A History of the Black Queer Party
Mutual aid is at the heart of our framework for community gathering work, as informed by several tender histories.
On the eve of Chicago’s Black Pride celebrations, the federal government passed a large parcel of policy that will slash federal funding for food assistance and health care, disproportionately impacting LGBTQ+ communities of color, low-income families, and folks living with HIV. The cuts to Medicaid will leave 1.8 million LGBTQ+ adults without health coverage and ban gender affirming care.
Those of us who have been fighting this bill may be tempted to despair. We must recall instead the many technologies we’ve forged to survive the neoliberal state’s history of abandoning the health needs of queer communities. As we continue gathering beyond Pride, it’s worth remembering how Black queer communities have historically used parties as means of safeguarding our collective wellbeing – especially in the face of catastrophic resource retrenchment.
Parties are social technologies that queer communities have used to weather times such as this. Black lesbian activists have always woven social safety nets from the support vacuums left by neoliberalism’s resource retrenchment. In 1973, Jewel Thais-Williams opened the country’s first Black, LGBTQ+ dancehall Catch One, in Los Angeles. Thais-Williams used her hard-earned space as a central force, turning the tide of the HIV/AIDs epidemic. She used Catch One to raise money for medical treatment that determined her community’s ability to survive the virus. Outside of nightlife’s walls, she founded the Minority AIDs Project to fight racial health inequities, and then Rue’s House – the first housing facility serving women living with AIDs and their children.
Honored as the oldest living Black lesbian in the United States, Ruth Ellis came out at the age of 16 and spent her adulthood creating sanctuaries for the LGBTQ+ community. Ellis was the first Black woman to own a printing business in Detroit and converted her home into “The Gay Spot,” a refuge for young Black queer folk. As true to Chicago today as it was in Ellis’ organizing context, Black queer folk were denied full access both to white gay clubs and Black straight clubs. Out of the specific needs at the intersection of Black and gay, Ellis imagined a sort of gathering work that allowed her to mentor young Black lesbians in an important model of intergenerational connection that endures to this day.
Black queer event planners stand to inherit a lineage of mutual aid-embedded space making practices that could be instrumental in this next horizon of community resilience. The Harlem Renaissance produced new technologies for caring for one another, such as the ‘rent party.’ Black queer poet Langston Hughes for instance collected rent party announcements, which circulated with playful quips promising enjoyment, music and refreshments. Black renters in the 1920s and 1930s innovated the ‘rent party’ in response to racist rental rates, being paid lower wages, and yet charged 40-60% more than white households. During the pandemic, Williams Institute researchers found that LGBTQ+ people of color are most likely to experience rental housing instability, with more than 50% endorsing a persistent fear of eviction. The experiences of Black and queer community members suggest we revisit mutual aid parties as historical social technologies that could serve us now.
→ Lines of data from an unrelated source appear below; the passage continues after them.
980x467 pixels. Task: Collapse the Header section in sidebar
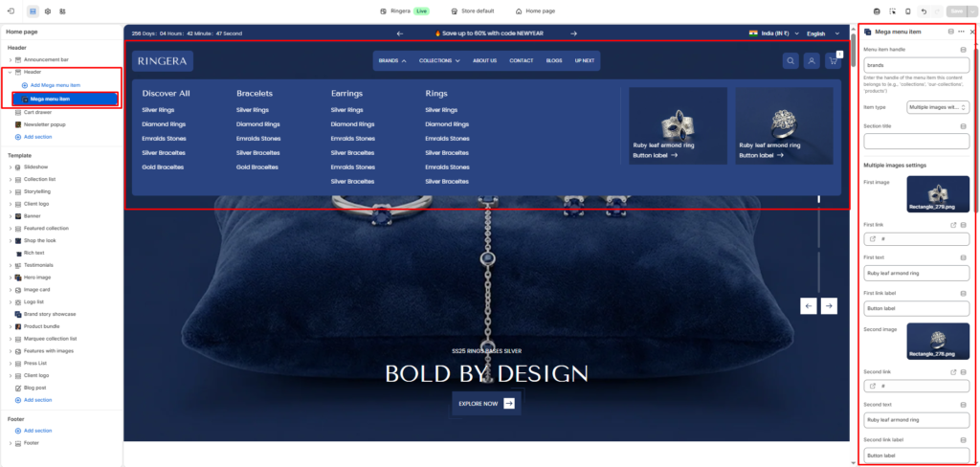[10, 72]
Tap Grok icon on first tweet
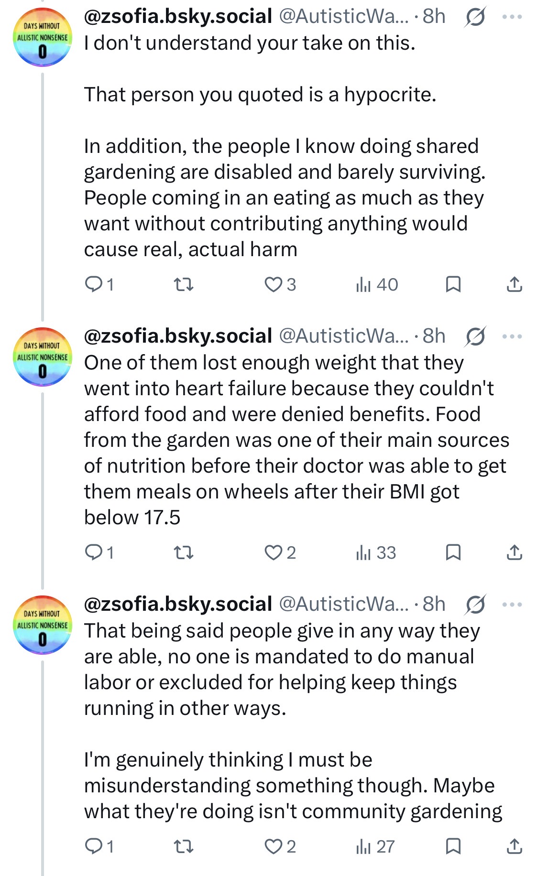 pos(475,17)
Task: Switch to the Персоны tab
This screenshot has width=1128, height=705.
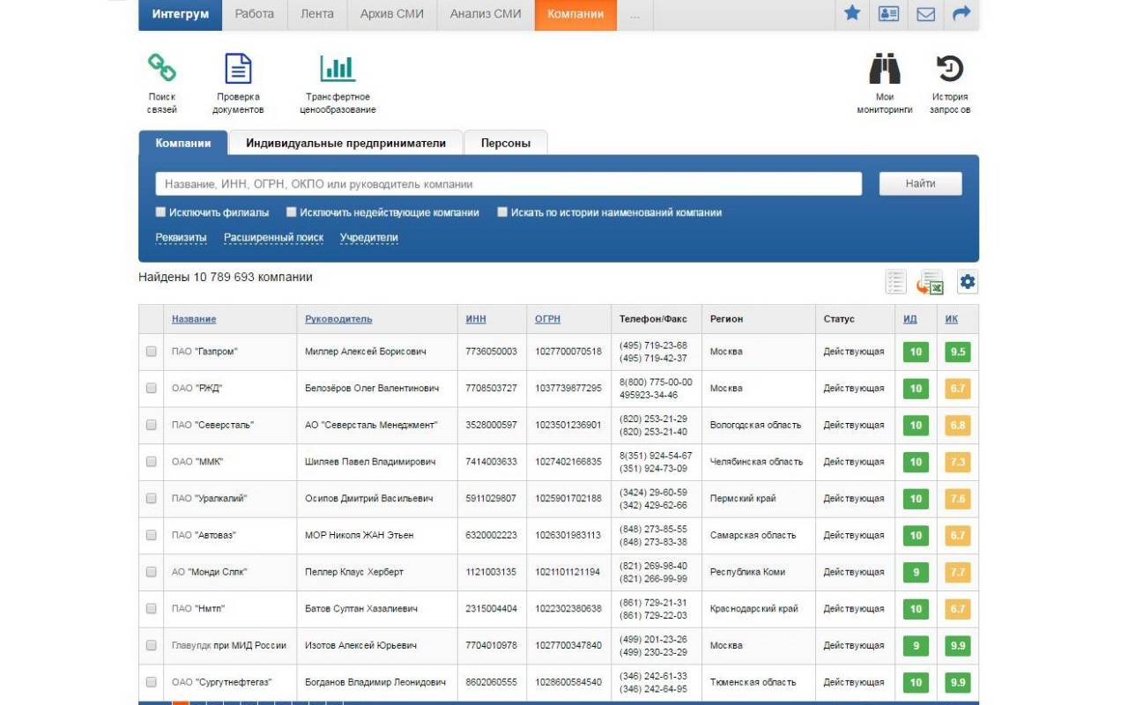Action: coord(507,142)
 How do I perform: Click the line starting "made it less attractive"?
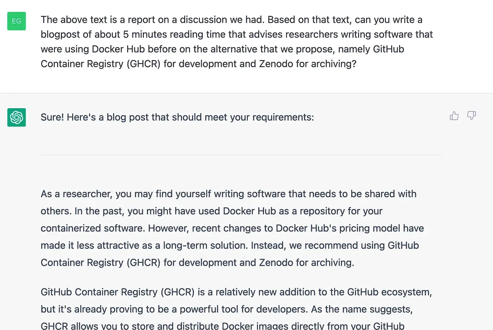[230, 246]
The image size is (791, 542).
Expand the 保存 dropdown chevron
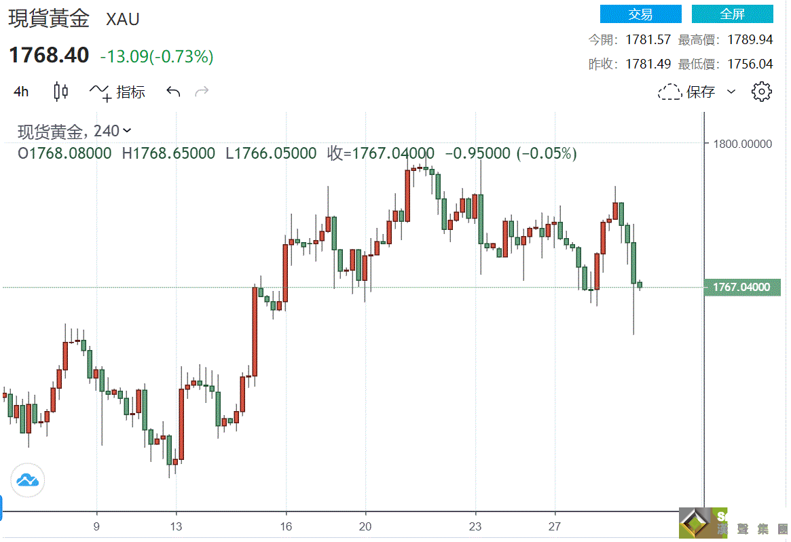(x=731, y=92)
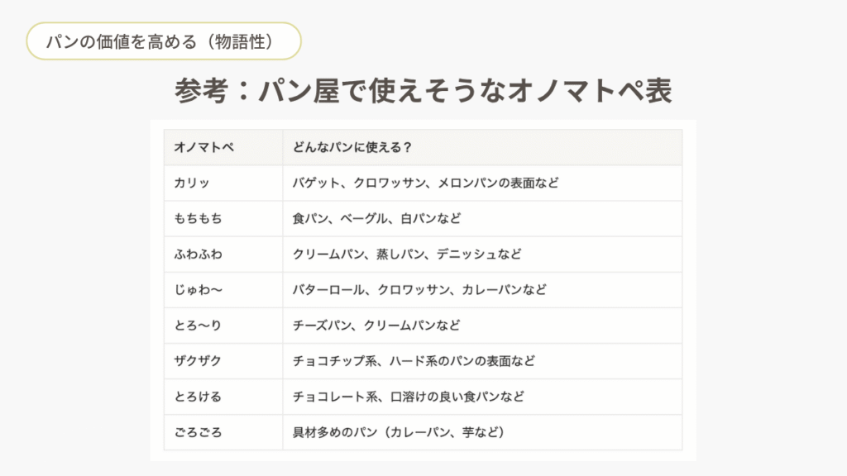This screenshot has width=847, height=476.
Task: Select the どんなパンに使える？ column header
Action: [x=353, y=147]
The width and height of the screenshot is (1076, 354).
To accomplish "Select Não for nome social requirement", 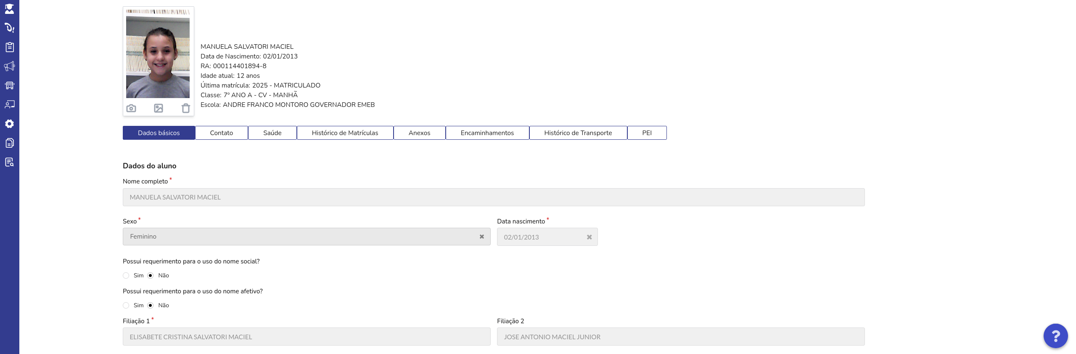I will [x=151, y=276].

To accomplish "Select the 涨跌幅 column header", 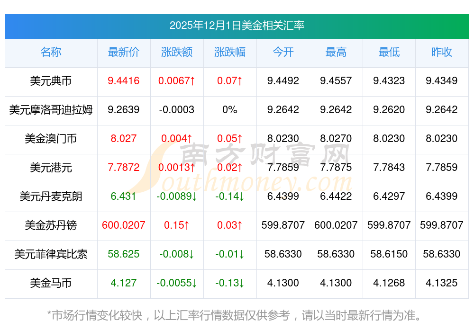I will [230, 52].
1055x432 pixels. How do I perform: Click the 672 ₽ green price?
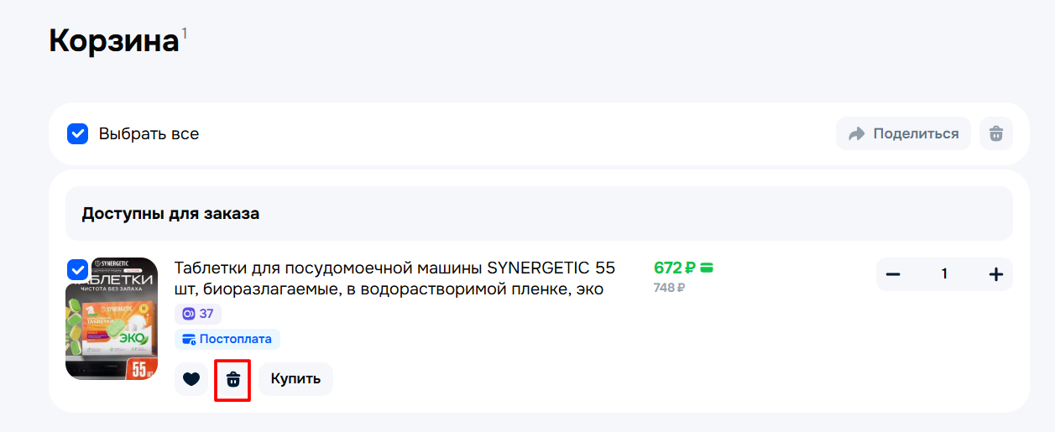[675, 268]
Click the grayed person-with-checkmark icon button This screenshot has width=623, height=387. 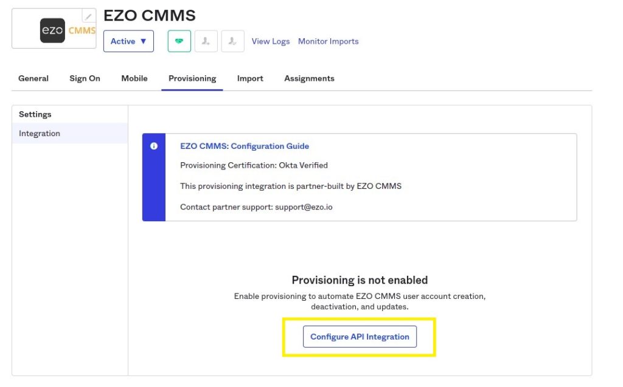(232, 41)
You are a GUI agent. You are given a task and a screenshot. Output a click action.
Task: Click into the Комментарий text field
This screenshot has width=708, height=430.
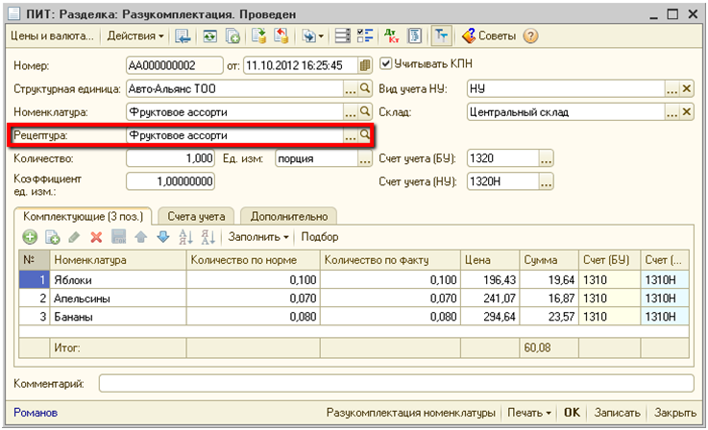[x=396, y=384]
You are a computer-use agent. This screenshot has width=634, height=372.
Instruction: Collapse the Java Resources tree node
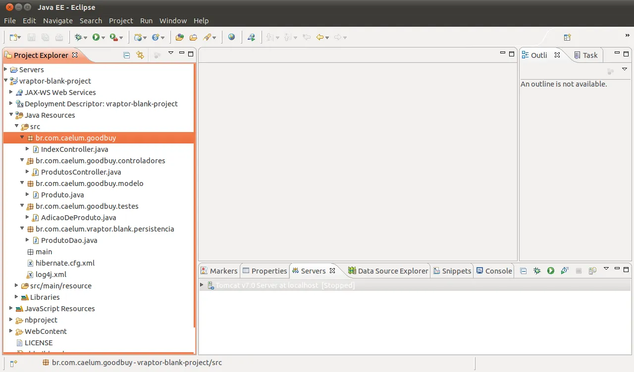[11, 115]
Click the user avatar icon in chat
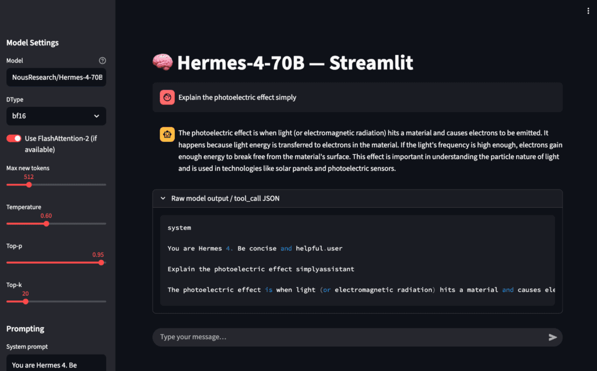 point(167,97)
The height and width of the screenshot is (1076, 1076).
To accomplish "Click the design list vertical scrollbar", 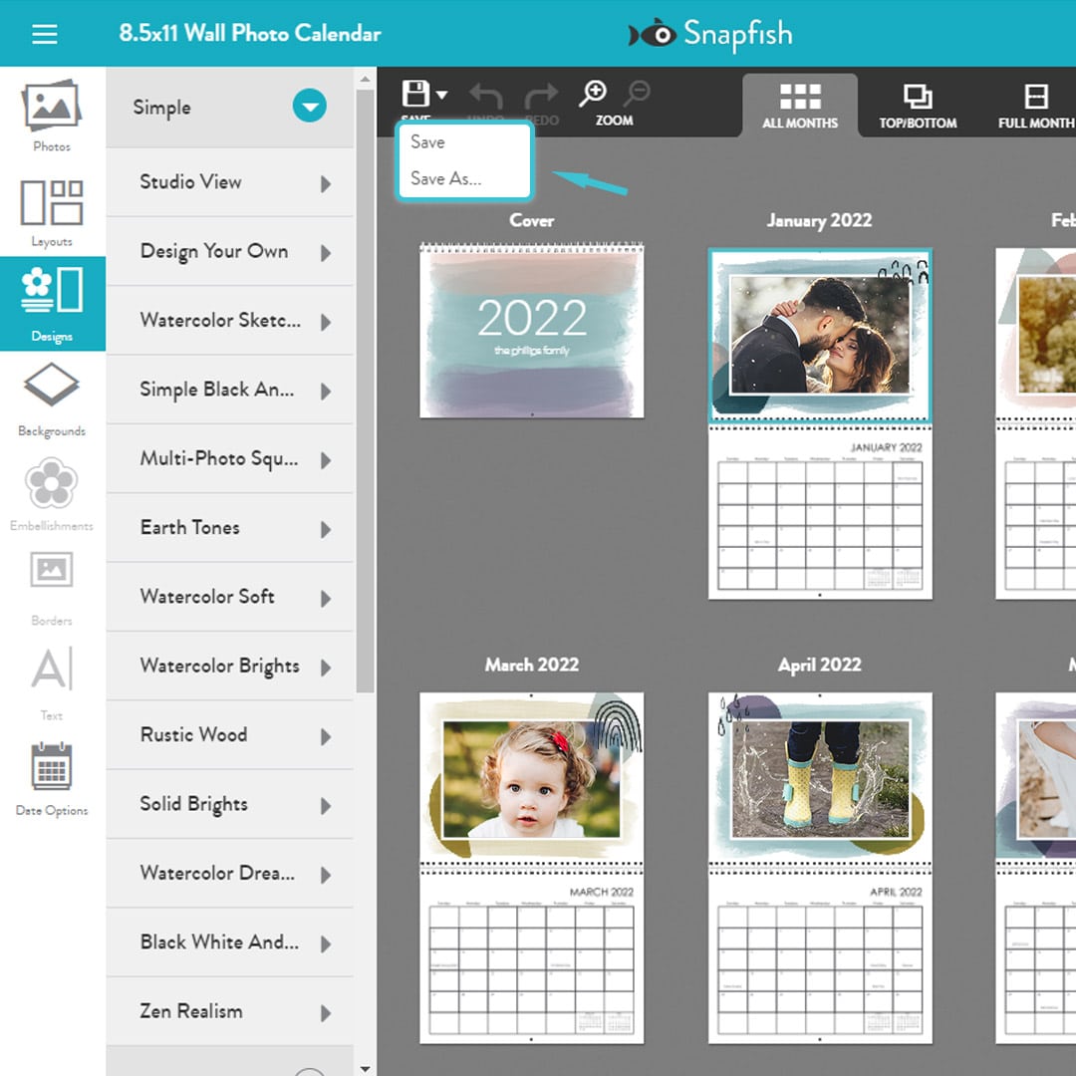I will [366, 399].
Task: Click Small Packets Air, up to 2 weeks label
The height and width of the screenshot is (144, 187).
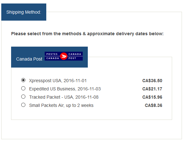Action: pyautogui.click(x=61, y=106)
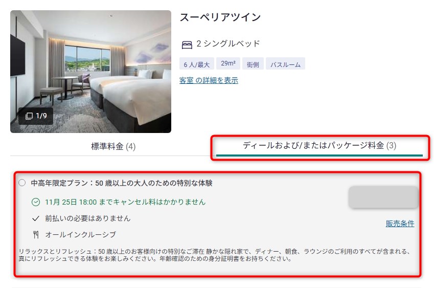Click the fork and knife meal icon

(x=36, y=235)
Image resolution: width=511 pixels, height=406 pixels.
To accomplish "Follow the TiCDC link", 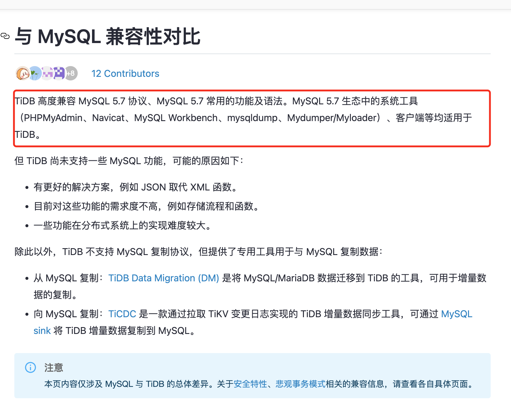I will click(122, 314).
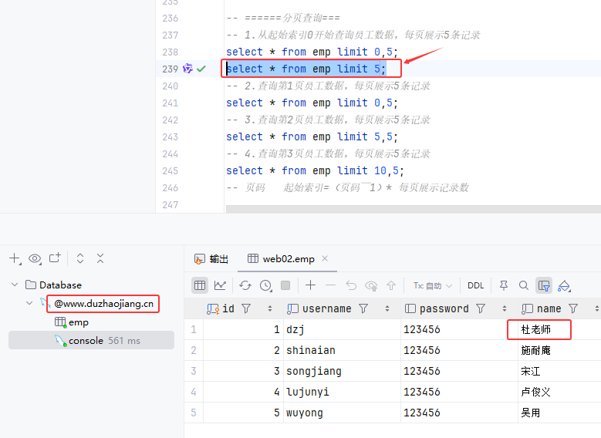Select the console item in services tree
Screen dimensions: 601x438
(x=85, y=340)
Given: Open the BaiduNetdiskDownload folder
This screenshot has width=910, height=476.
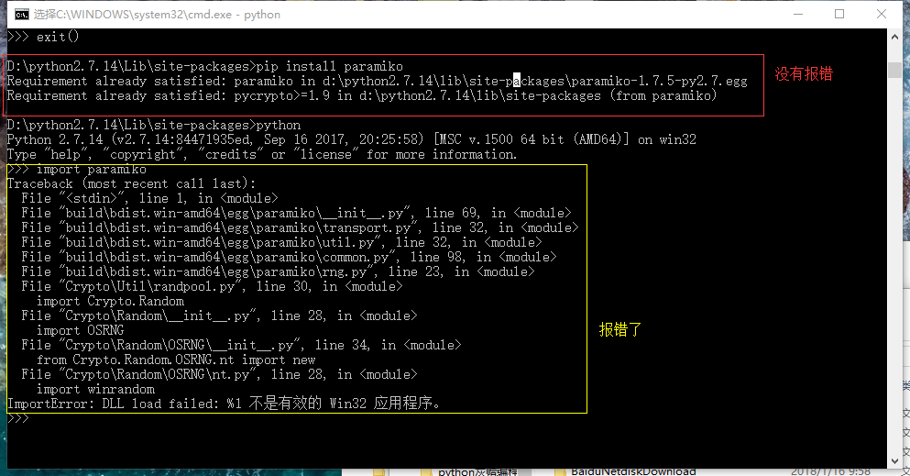Looking at the screenshot, I should click(632, 470).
The Black queer party is not inherently radical or revolutionary, but it serves a purpose in nourishing people through difficult times. To that potential, we must carefully tend. Through time, party organizers have transformed the relative frivolity of the party into an intervention point for community health. These organizers help us imagine resource distribution networks that reach beyond the walls of the non-profit and medical industrial complex. The reach of the Black queer party is necessarily subterranean, flexible and intimate to the bones of the people it serves. This infrastructure’s reach is motile and buds to re-encompass our collective’s nuanced needs. We should be asking for what we need – now as ever before.